## WORK TASK
An exact copy of all the data is required, with pictures left out.

## DATA FOR REVIEW
═══

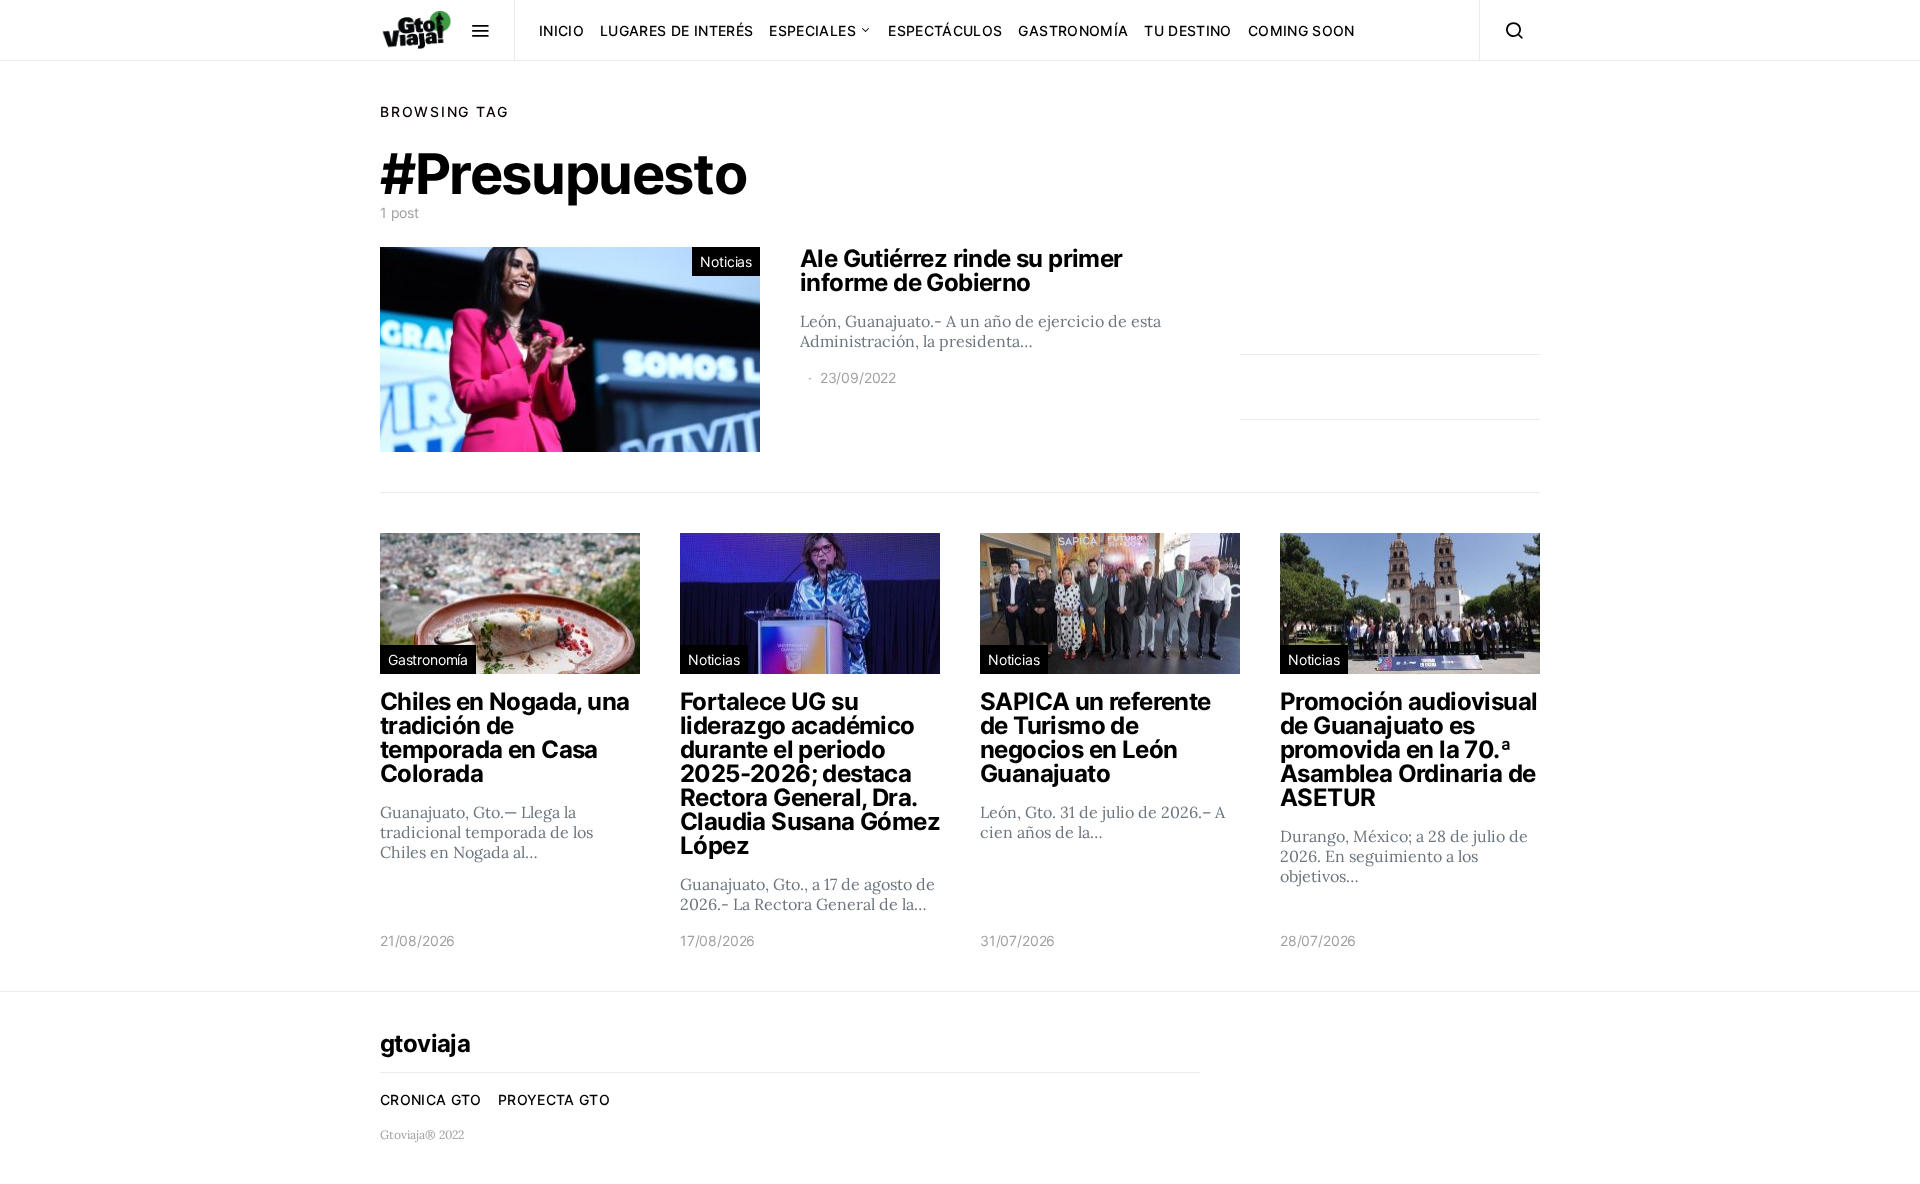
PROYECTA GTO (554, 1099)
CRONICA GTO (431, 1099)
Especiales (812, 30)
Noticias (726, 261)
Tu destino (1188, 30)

═══

## RESPONSE
PROYECTA GTO (554, 1099)
CRONICA GTO (431, 1099)
Especiales (812, 30)
Noticias (726, 261)
Tu destino (1188, 30)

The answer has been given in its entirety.